**Problems and tasks:**
a - Translate this sentence from the album notes into Spanish: "The following album, Drag City, is centered around cars and hot-rod racing."
b - Continue the album notes past their final entry.

**Text shown:**
    • The following album, Drag City, is centered around cars and hot-rod racing.
    • Dead Man's Curve/The New Girl in School is kind of a "split" concept album: the A-side, featuring "Dead Man's Curve", follows on the cars theme of Drag City while the B-side, featuring "The New Girl in School", has songs about school. Both title songs were previously issued on the same single, which featured a picture sleeve with two distinct sides for each song.
  • Cool Old Lady: "The Little Old Lady from Pasadena" and its various followups ("The Anaheim, Azusa & Cucamonga Sewing Circle, Book Review and Timing Association", "One-Piece Topless Bathing Suit", and the instrumental "Old Ladies Seldom Power Shift".)
  • Death by Childbirth: "A Beginning from an End" initially describes a girl that reminds the narrator of an ex-girlfriend that suddenly left him. A spoken interlude a la "Dead Man's Curve" then reveals that the ex-girlfriend actually died in the hospital while giving birth to the girl that was described earlier in the song.
  • Drives Like Crazy: "The Little Old Lady from Pasadena", "Horace the Swingin' School Bus Driver"

**Entries supplied:**

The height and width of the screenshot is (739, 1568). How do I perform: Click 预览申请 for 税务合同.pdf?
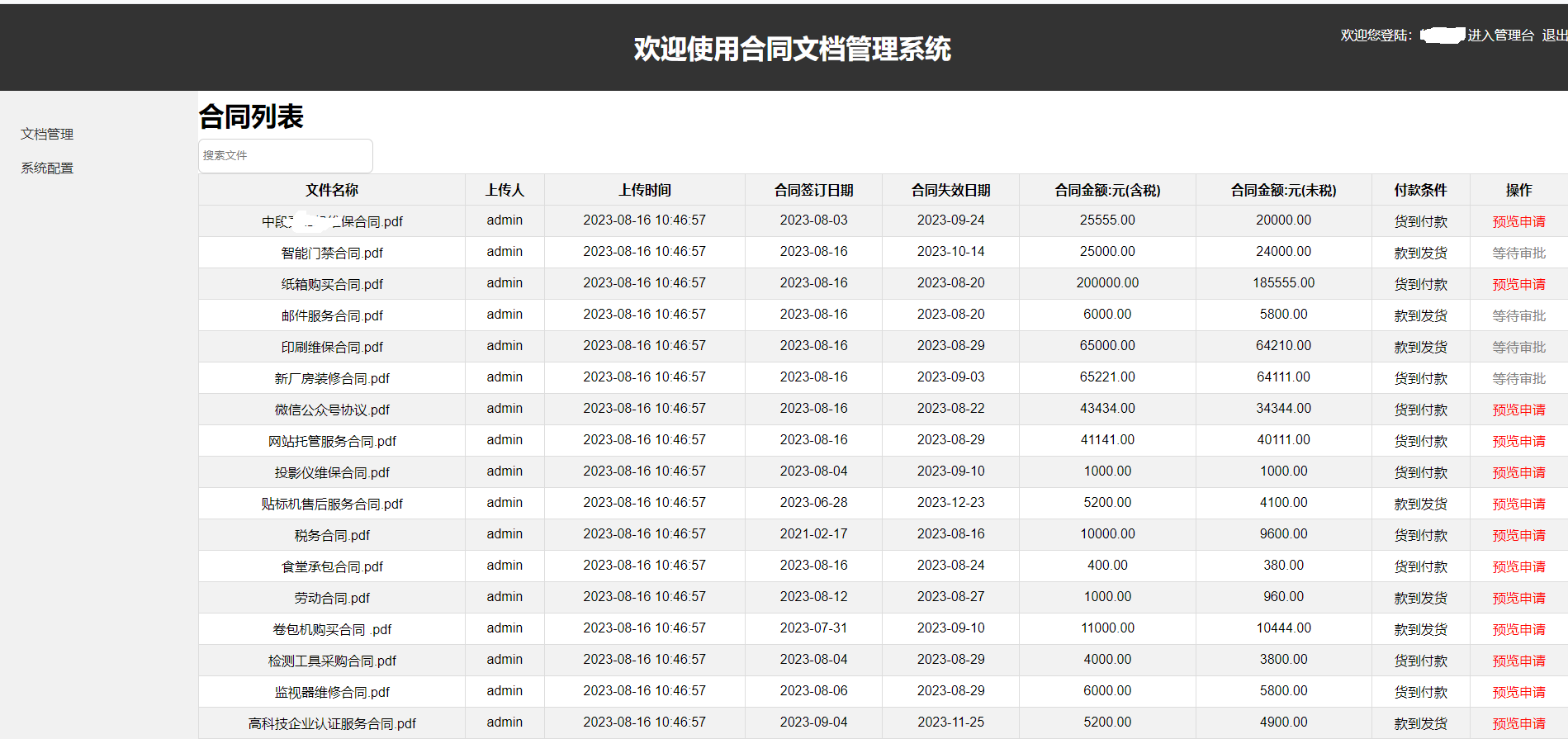coord(1518,535)
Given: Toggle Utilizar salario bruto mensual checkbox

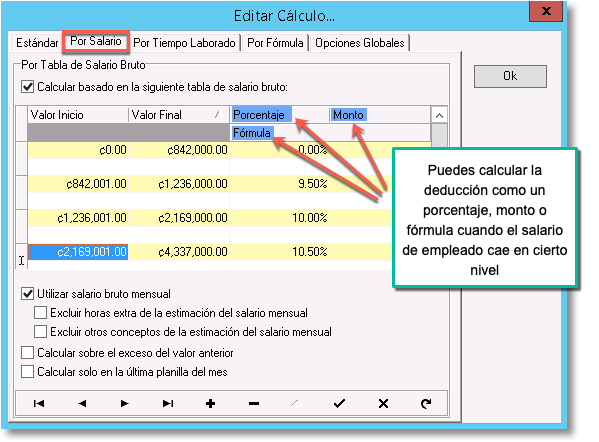Looking at the screenshot, I should 28,294.
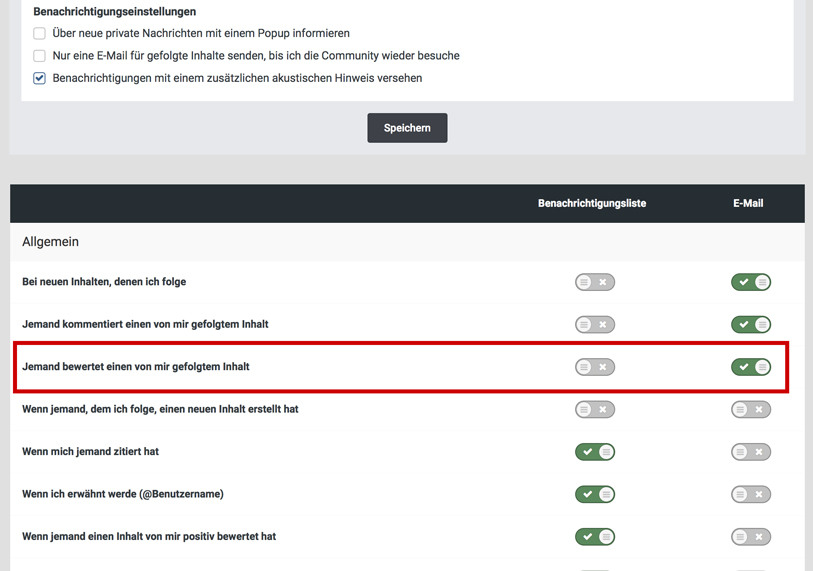Screen dimensions: 813x571
Task: Turn on e-mail for 'neuen Inhalt erstellt hat'
Action: [750, 409]
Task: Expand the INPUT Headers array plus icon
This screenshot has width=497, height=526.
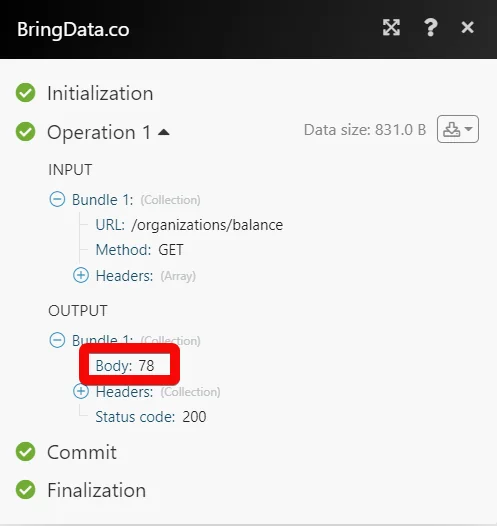Action: pos(81,275)
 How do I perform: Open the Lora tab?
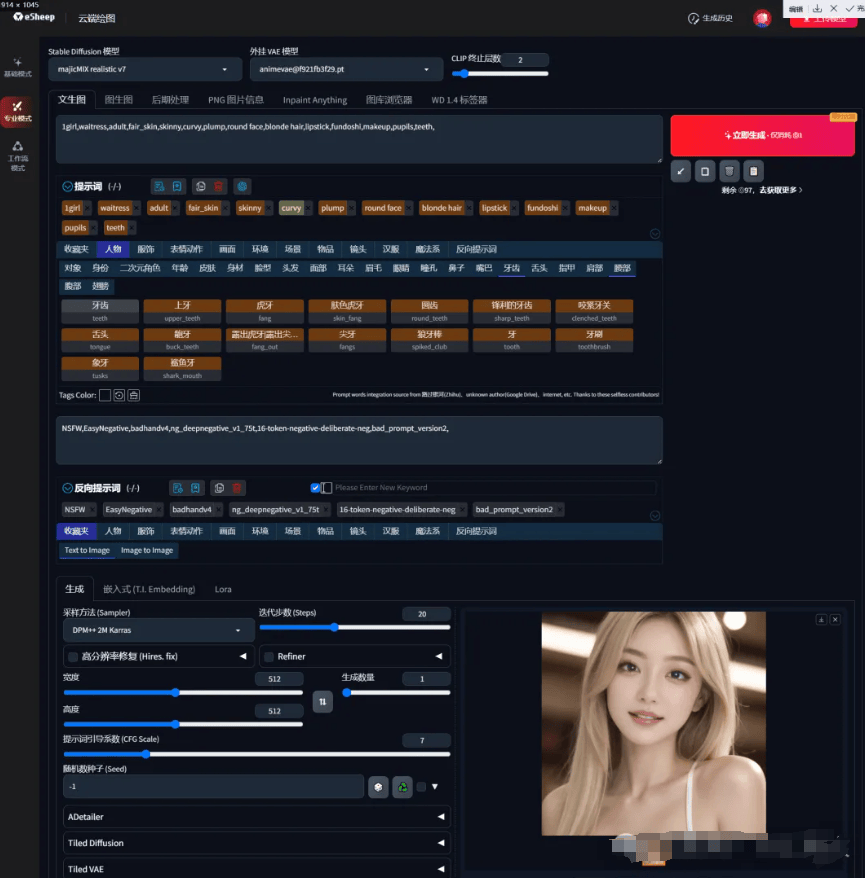[222, 590]
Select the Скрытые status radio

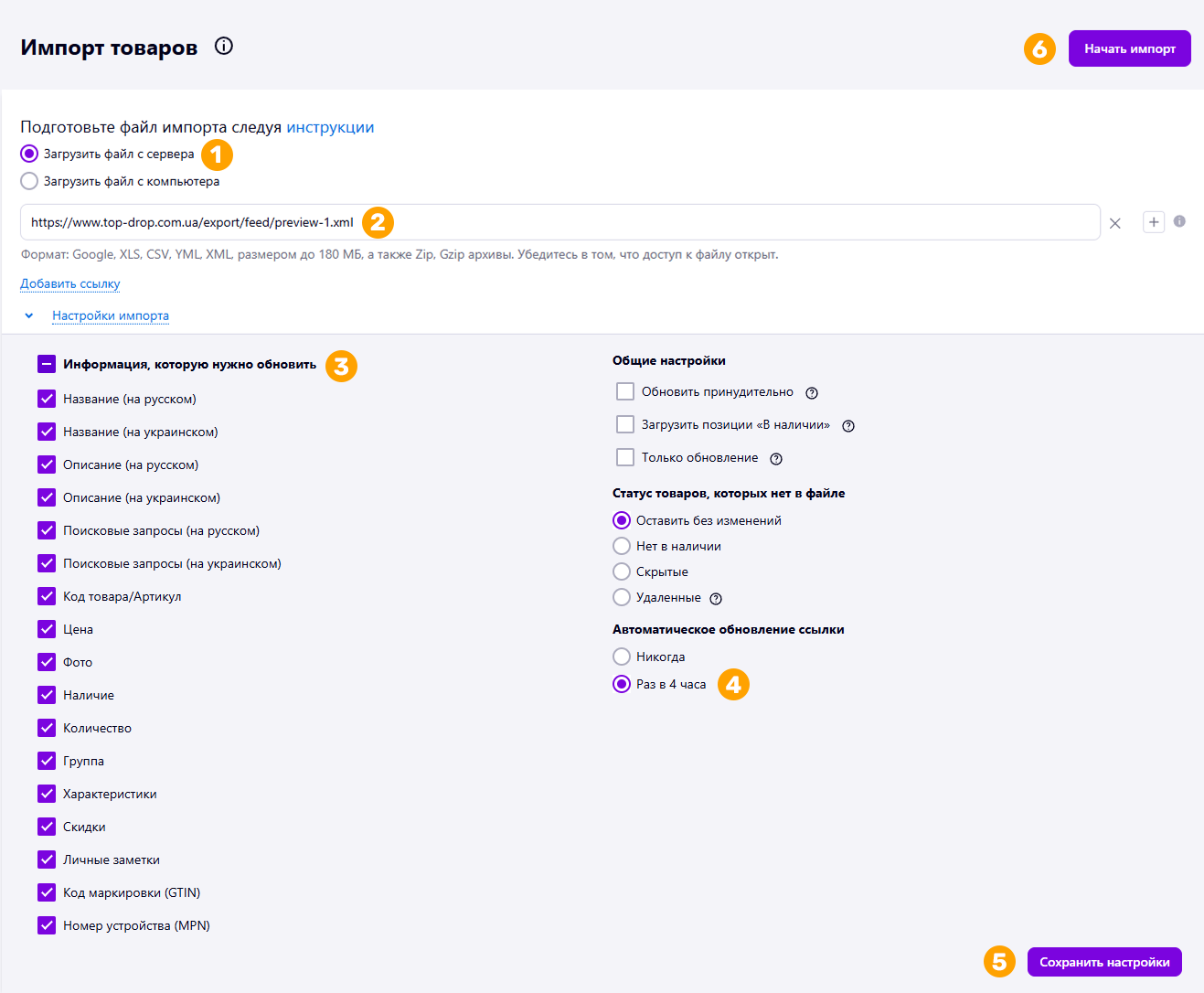[622, 571]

**Answers per task:**
a - El siguiente álbum, Drag City, gira en torno a los autos y las carreras de hot rods.

b -
  • Drugs Are Good: Seems to be the message of "Tijuana", a marijuana-themed rewrite of "The Little Old Lady from Pasadena" about a figurative woman who's "the terror of everyone that is a square". Appropriately, it was released as a single in the midst of the Psychedelic Rock craze in 1967, and later included on Carnival of Sound, Jan and Dean's own long-lost flirtation with the psychedelic genre, when it was finally released in 2010.
  • Early-Installment Weirdness: It took a while before Jan and Dean found their trademark California sound. They first started out with a style closer to Doo-wop than surf pop and their first couple of "surf" albums only included a few actual surf songs alongside covers of regular pop songs. Despite that, their style began to resemble the California sound as early as 1959. Compare "Jennie Lee" and "Gas Money" to "Baby Talk" for example.
  • Instrumentals: A few albums include an instrumental or two as filler. Of interest is "Skateboarding", a two-part instrumental which can be best described as "Frère Jacques goes skateboarding": each part was on a separate album!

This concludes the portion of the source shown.